Женщина засмеялась. И я, стоявший на почтительном, опасливом расстоянии от самолета, счастливо рассмеялся ей в ответ.
Самолет так долго, как это возможно только во сне, планировал, садился, нависая над нашими огородами и имел такую длиннющую глиссаду, что мы, деревенская пацанва, успели сбежаться (слететься!) к нему едва ли не в момент посадки?
Или загодя ждали его в условленном месте?
Это была авария. Женщины вылезли из самолета через откидной горбатый люк с гаечными ключами в руках и дня два жили на нашем косогоре, по соседству с кладбищем, — и мы носили им в оцинкованных бидончиках из дома молоко.

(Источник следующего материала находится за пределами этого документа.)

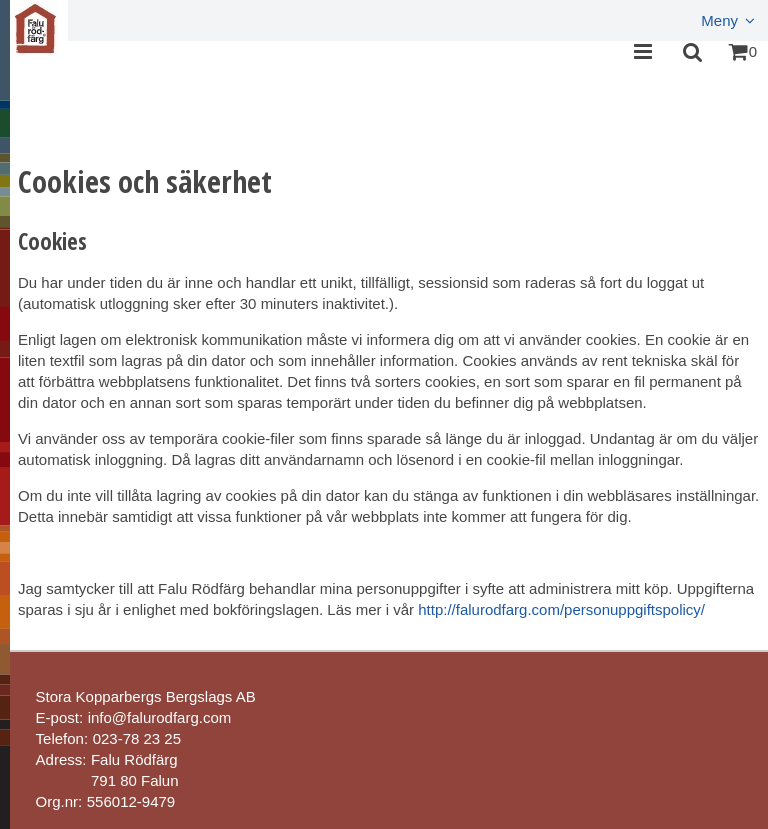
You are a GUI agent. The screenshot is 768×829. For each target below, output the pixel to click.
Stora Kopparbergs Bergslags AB (146, 696)
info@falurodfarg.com (160, 717)
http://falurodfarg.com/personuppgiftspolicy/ (561, 609)
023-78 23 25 (137, 738)
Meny (719, 20)
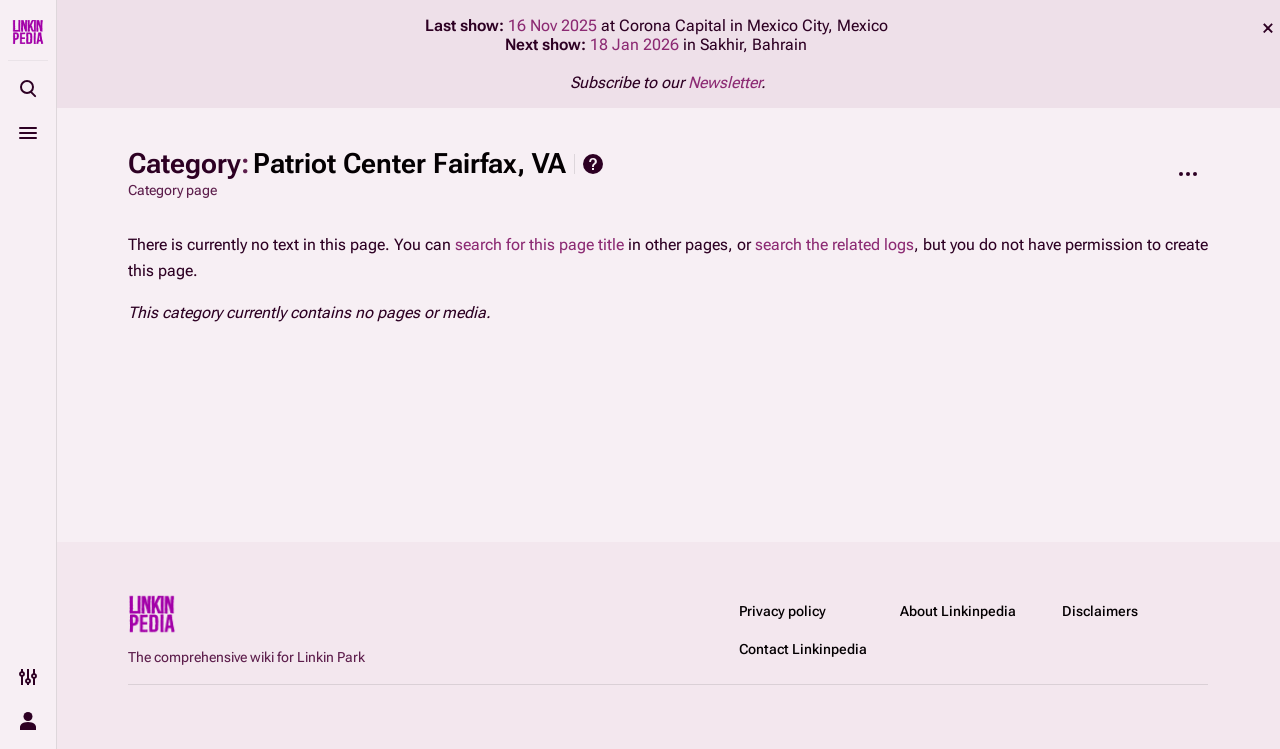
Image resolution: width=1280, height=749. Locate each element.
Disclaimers (1100, 611)
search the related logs (834, 244)
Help (593, 164)
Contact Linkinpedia (803, 649)
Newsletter (724, 82)
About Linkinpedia (958, 611)
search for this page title (539, 244)
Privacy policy (782, 611)
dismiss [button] (1268, 28)
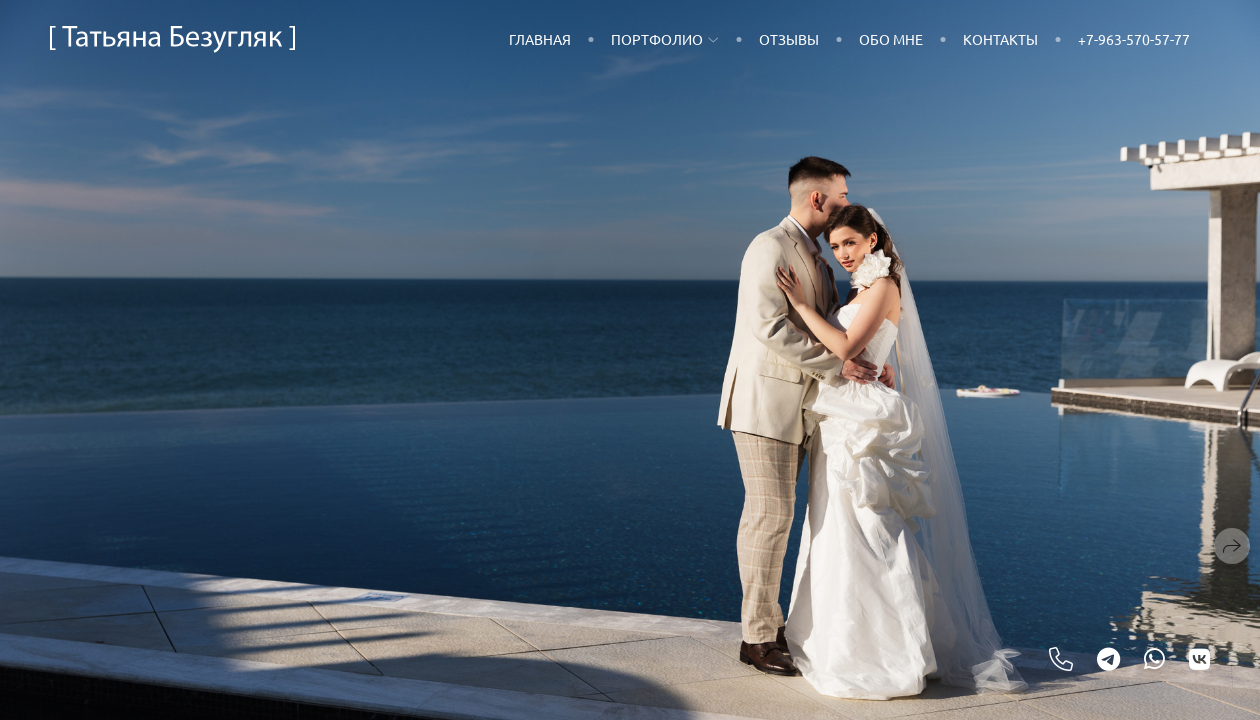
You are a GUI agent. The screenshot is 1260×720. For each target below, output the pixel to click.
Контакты (1000, 39)
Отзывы (789, 39)
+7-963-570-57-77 (1134, 39)
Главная (540, 39)
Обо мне (891, 39)
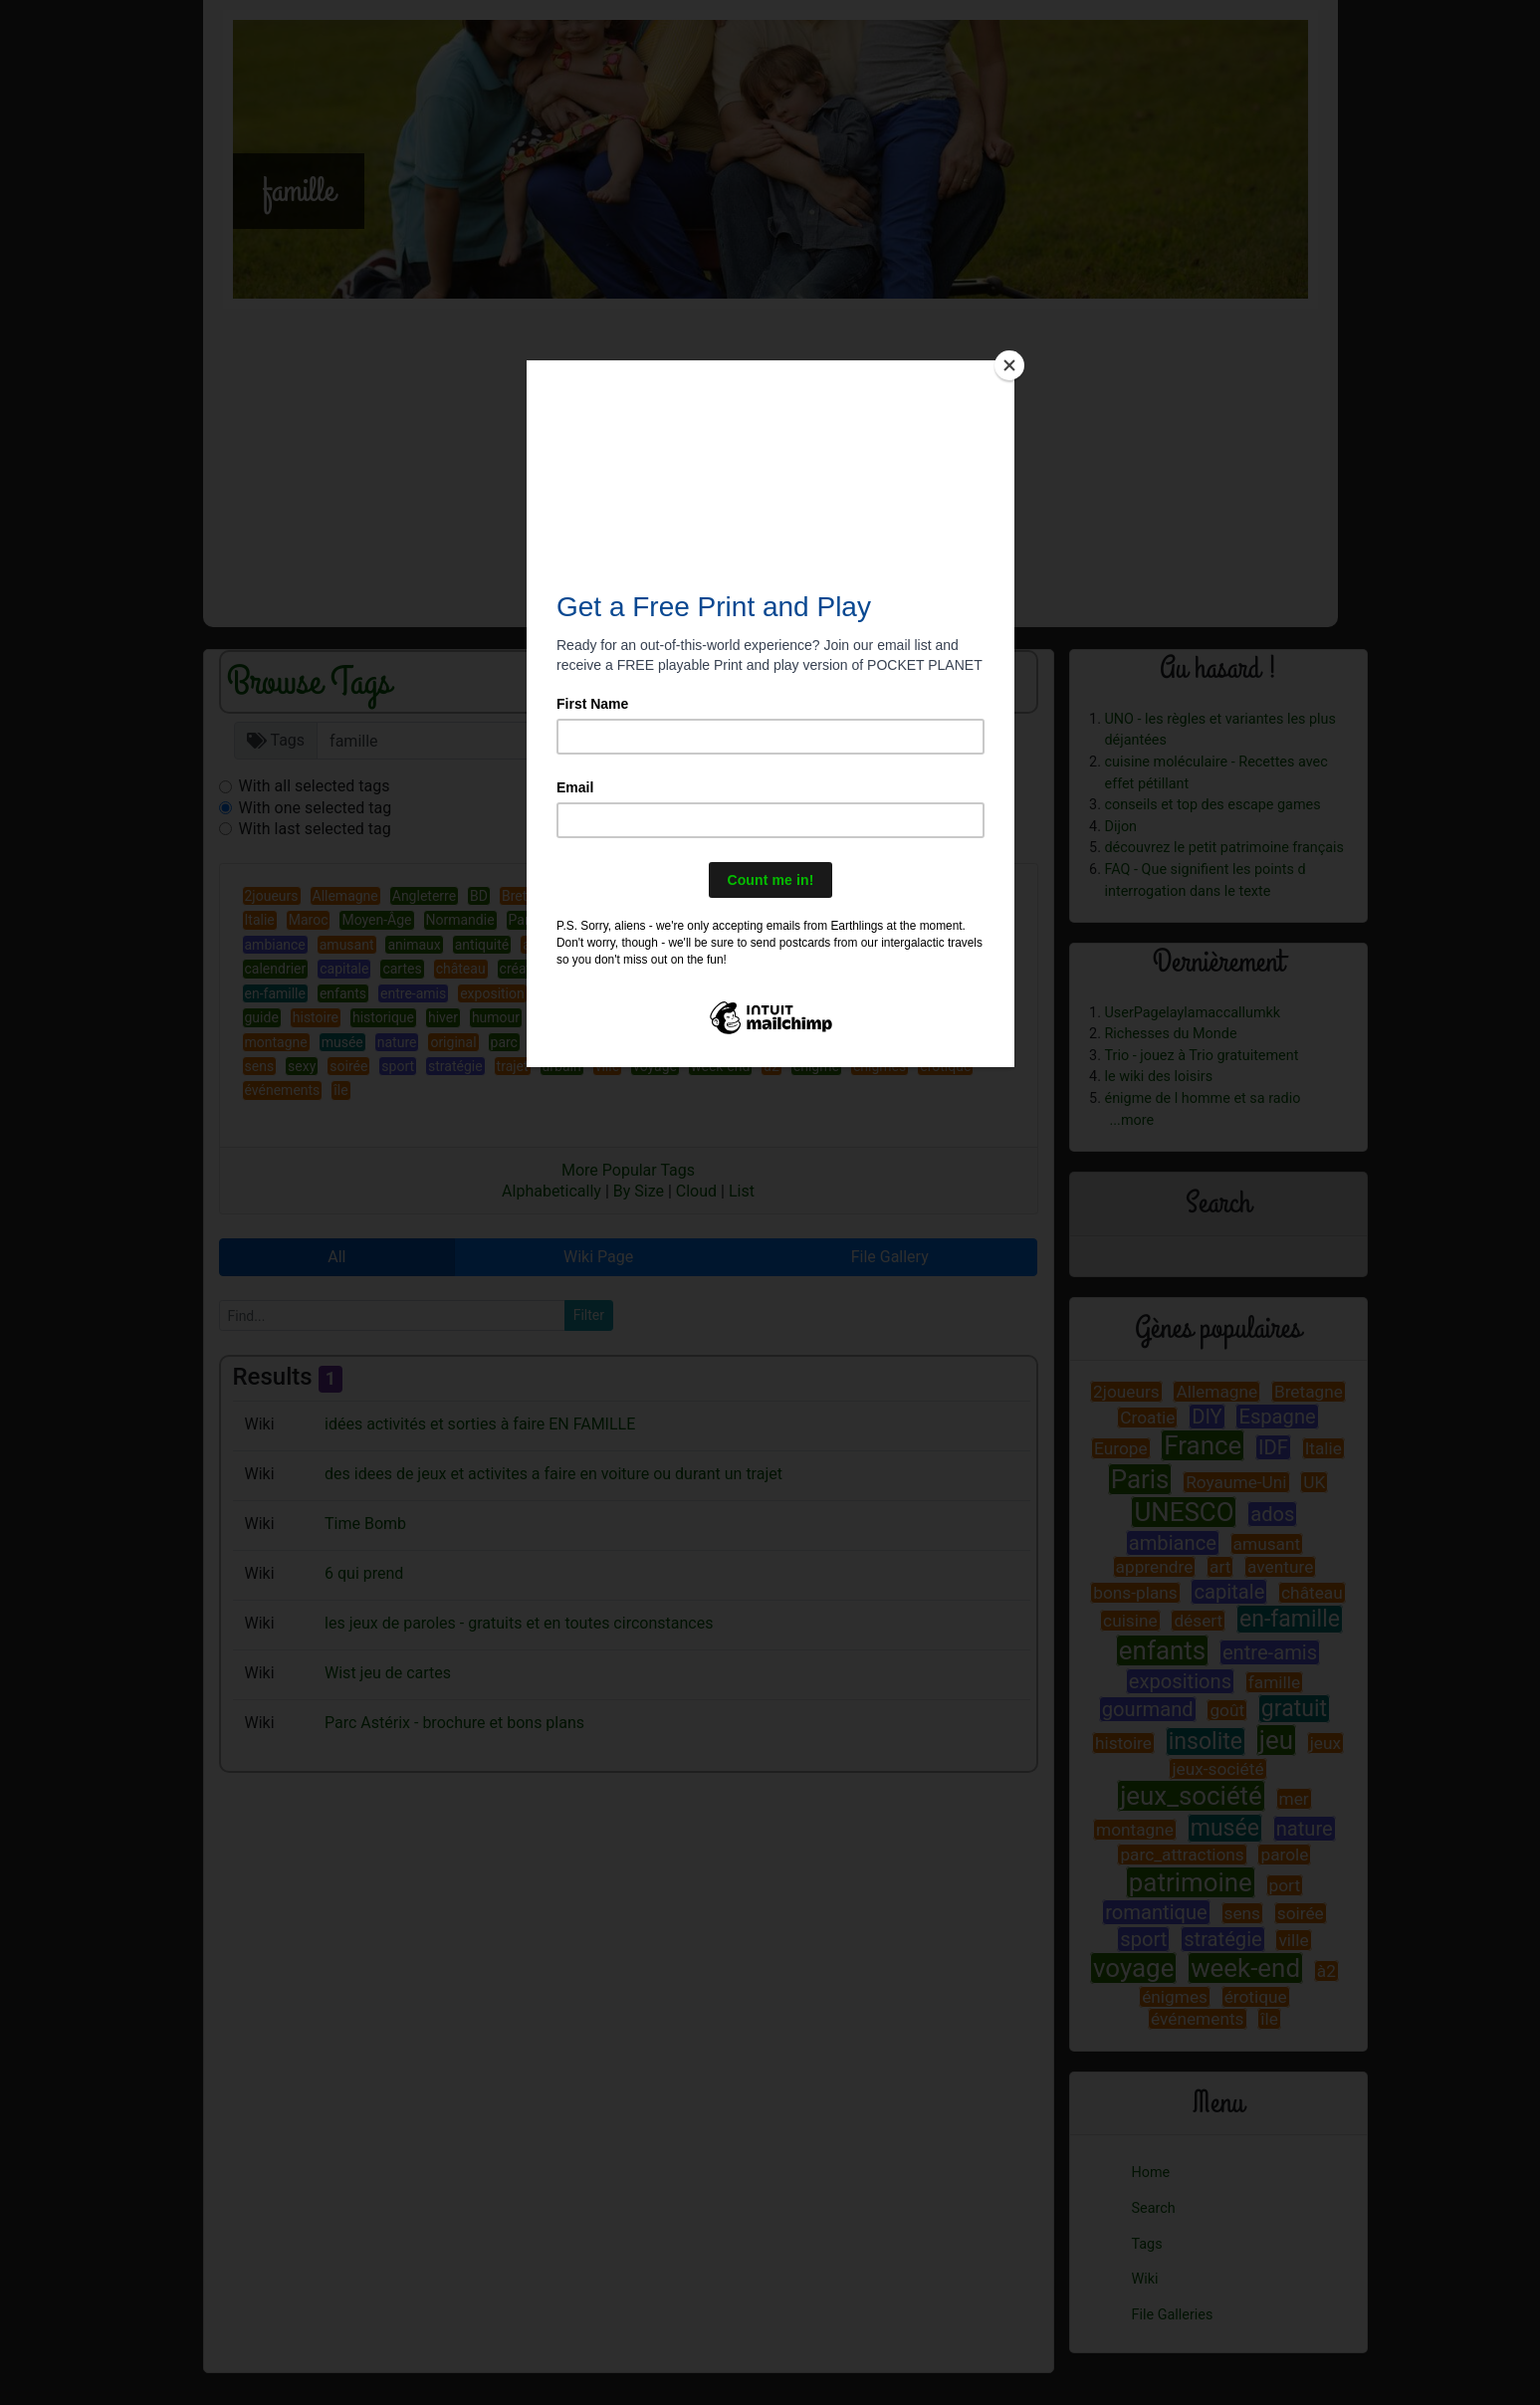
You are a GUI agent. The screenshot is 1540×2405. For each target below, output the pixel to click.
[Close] (1009, 365)
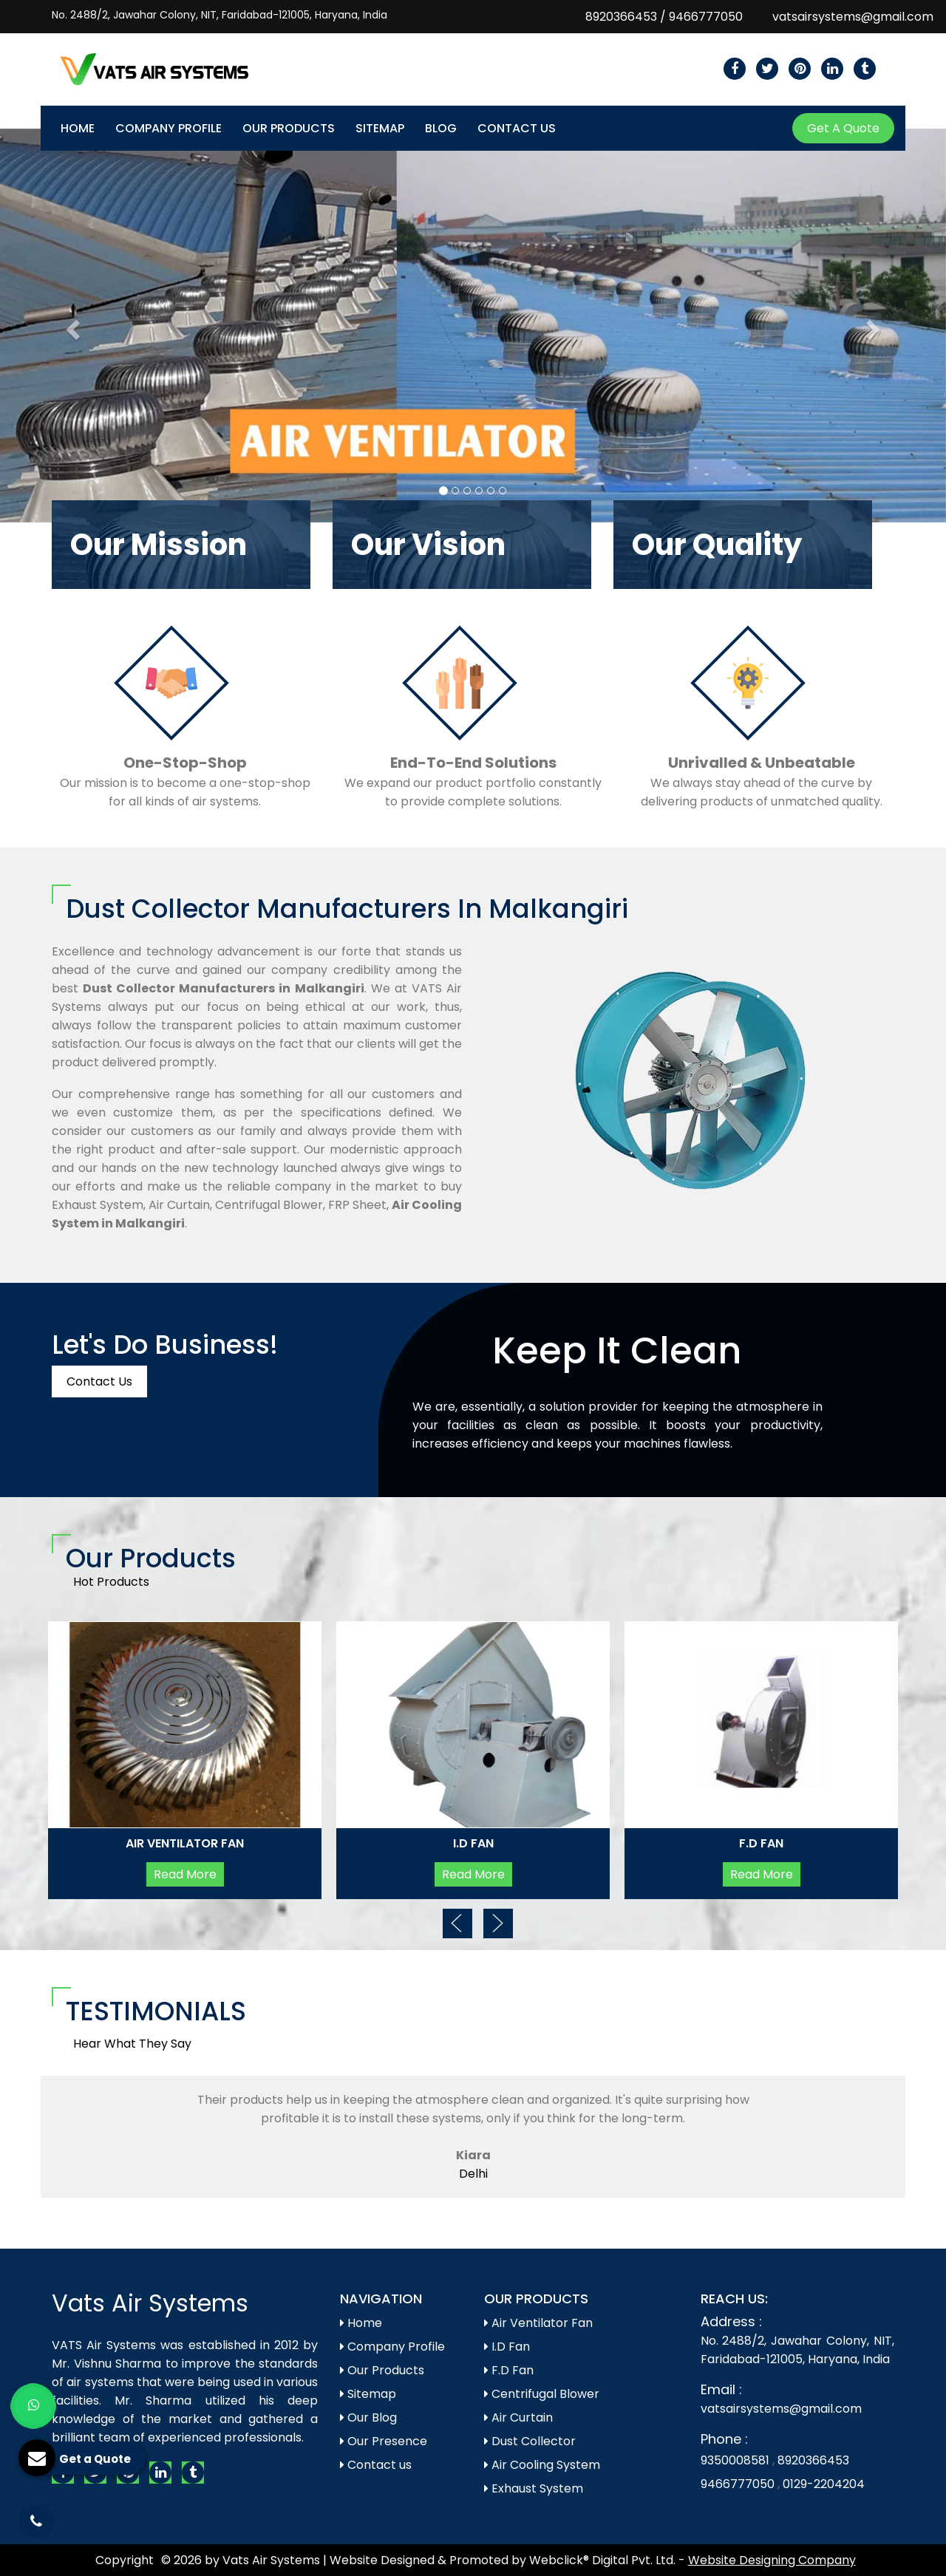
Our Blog (368, 2417)
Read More (185, 1874)
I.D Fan (473, 1843)
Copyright (124, 2560)
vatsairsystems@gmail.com (852, 16)
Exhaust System (533, 2488)
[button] (71, 326)
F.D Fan (761, 1843)
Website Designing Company (772, 2560)
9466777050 (706, 16)
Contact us (376, 2464)
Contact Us (516, 128)
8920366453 (621, 16)
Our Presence (383, 2441)
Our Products (288, 128)
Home (78, 128)
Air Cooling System (542, 2464)
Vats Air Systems (150, 2303)
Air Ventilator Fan (185, 1843)
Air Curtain (518, 2417)
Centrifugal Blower (541, 2393)
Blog (441, 128)
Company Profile (168, 128)
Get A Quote (843, 128)
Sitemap (379, 128)
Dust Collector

Но в самолет они нас не впустили — этого, внутренностей самолета, я не помню.
Летчицы отремонтировались и снялись — как будто сами по себе были крылатыми. Прибежал с бидончиком, а их и след простыл. Точечка в небе, окруженная тройным нимбом трех пропеллеров. И домой возвращался, рыдая — как будто выставленный, низвергнутый с неба.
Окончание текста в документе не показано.